Copyright © 1995 Hindawi Publishing Corporation. This is an open access article distributed under the Creative Commons Attribution License, which permits unrestricted use, distribution, and reproduction in any medium, provided the original work is properly cited.

Abstract

This article presents the application of the fuzzy logic (FL) concept to the active control of a multiple degree of freedom reaction compensating platform system that is designed and used for isolating vibratory disturbances of space-based devices. The physical model used is a scaled down two-plate platform system. In this work, simulation is performed and presented. According to the desired performance specifications, a full range of investigation regarding the development of an FL stabilization controller for the system is conducted. Specifically, the study includes four stages: comprehensive dynamic modeling of the reaction compensating system; analysis of the dynamic responses of the platform system when it is subjected to various disturbances; design of an FL controller capable of filtering the vibratory disturbances transmitted to the bottom plate of the platform system; performance evaluation of the developed FL controller through computer simulations.
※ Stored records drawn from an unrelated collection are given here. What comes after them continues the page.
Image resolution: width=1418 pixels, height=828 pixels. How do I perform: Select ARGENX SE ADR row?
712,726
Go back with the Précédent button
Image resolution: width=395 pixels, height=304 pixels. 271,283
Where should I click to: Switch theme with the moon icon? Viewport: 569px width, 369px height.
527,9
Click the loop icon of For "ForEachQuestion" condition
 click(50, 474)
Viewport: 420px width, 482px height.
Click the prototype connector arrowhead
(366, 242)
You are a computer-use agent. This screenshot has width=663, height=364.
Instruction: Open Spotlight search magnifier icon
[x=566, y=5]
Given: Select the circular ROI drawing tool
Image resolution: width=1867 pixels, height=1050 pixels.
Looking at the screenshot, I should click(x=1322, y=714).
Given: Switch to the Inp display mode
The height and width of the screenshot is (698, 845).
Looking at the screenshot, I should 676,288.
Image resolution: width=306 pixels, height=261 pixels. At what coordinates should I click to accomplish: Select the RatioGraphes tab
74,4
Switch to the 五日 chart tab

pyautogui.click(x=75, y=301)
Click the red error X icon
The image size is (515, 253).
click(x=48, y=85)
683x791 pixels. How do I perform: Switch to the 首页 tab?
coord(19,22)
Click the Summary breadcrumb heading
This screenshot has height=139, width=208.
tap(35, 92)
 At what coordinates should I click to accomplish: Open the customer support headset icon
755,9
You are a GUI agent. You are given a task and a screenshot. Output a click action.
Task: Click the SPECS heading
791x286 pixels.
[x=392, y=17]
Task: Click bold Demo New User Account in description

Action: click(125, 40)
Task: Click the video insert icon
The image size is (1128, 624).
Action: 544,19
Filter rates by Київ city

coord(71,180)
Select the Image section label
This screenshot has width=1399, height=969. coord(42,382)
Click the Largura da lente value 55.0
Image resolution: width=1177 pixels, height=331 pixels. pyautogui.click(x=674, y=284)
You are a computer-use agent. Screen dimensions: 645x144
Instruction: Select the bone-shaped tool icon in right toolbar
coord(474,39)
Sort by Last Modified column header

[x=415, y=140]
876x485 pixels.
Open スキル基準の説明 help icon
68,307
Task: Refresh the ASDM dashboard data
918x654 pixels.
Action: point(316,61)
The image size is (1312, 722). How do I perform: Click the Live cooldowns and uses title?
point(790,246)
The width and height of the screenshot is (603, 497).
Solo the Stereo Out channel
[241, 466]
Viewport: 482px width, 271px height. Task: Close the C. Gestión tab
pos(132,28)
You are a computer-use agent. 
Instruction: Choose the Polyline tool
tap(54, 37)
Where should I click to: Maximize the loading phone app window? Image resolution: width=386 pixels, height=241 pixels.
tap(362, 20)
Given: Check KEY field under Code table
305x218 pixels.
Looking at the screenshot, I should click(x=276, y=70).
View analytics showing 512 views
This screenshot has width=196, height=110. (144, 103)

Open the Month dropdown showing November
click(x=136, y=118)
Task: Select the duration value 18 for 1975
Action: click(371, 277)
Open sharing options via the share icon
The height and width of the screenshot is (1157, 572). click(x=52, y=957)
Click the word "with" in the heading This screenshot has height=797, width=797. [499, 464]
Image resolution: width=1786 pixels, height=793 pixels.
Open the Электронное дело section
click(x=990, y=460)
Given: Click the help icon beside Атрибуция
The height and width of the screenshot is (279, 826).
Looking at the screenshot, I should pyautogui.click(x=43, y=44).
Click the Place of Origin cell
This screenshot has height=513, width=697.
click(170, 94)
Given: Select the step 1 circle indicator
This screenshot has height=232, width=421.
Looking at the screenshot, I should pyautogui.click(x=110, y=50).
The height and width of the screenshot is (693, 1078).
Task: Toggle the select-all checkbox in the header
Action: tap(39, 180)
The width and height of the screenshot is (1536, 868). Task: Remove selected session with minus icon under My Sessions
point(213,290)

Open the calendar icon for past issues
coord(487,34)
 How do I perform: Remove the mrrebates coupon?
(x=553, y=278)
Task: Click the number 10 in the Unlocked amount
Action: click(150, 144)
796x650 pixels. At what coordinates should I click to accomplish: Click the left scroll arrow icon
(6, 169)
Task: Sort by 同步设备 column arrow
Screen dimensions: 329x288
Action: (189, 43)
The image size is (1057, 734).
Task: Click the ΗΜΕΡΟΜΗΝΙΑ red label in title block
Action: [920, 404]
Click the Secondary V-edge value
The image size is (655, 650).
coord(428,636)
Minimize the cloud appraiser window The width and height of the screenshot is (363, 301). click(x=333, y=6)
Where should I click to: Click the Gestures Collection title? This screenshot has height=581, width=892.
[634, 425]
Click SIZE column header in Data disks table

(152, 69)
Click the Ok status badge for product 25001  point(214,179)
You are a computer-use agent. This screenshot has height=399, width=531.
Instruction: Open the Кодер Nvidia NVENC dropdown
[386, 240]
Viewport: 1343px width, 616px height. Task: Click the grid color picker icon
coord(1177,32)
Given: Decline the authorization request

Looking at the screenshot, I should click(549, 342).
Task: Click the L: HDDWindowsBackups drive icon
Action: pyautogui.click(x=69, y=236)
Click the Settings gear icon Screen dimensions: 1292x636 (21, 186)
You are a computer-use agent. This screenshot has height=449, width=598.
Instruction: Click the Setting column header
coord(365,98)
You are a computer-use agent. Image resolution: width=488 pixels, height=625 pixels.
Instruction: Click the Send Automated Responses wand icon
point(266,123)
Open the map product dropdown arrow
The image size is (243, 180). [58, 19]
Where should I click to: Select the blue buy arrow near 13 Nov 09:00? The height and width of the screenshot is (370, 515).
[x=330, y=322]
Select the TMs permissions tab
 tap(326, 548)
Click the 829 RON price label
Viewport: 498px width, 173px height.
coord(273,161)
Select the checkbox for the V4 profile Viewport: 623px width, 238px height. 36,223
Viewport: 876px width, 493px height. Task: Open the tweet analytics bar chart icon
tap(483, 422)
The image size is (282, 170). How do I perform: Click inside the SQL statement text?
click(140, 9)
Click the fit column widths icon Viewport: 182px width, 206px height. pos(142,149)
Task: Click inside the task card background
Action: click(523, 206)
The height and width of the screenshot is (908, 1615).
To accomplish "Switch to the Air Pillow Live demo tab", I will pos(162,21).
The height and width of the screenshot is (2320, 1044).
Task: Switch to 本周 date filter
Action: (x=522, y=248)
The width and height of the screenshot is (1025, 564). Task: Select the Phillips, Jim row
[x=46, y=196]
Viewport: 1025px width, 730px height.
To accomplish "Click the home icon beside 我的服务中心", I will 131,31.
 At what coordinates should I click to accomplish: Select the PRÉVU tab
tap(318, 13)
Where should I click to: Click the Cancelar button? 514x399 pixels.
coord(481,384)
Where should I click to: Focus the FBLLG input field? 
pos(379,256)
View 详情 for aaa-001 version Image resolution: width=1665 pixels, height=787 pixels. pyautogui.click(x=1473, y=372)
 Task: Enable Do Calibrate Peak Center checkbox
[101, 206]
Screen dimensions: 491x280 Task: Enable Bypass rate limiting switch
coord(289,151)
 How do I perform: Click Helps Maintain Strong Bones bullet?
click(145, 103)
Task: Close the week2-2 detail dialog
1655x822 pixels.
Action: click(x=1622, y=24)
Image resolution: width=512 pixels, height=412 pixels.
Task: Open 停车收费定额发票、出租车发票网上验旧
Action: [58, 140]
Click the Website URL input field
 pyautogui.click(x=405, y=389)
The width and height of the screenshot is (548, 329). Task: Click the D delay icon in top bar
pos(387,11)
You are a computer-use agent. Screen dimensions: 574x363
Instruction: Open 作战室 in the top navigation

To simplify the simulation work, the system model is linearized and the system component parameter variations are not considered. The performance of the FL controller is tested by exciting the system with an impulsive force applied at an arbitrarily chosen point on the top plate. It is shown that the proposed FL controller is robust in that the resultant active system is well stabilized when subjected to a random external disturbance. The comparative study of the performances of the FL controlled active reaction and passive reaction compensating systems also reveals that the FL controlled system achieves significant improvements in reducing vibratory accelerations over passive systems.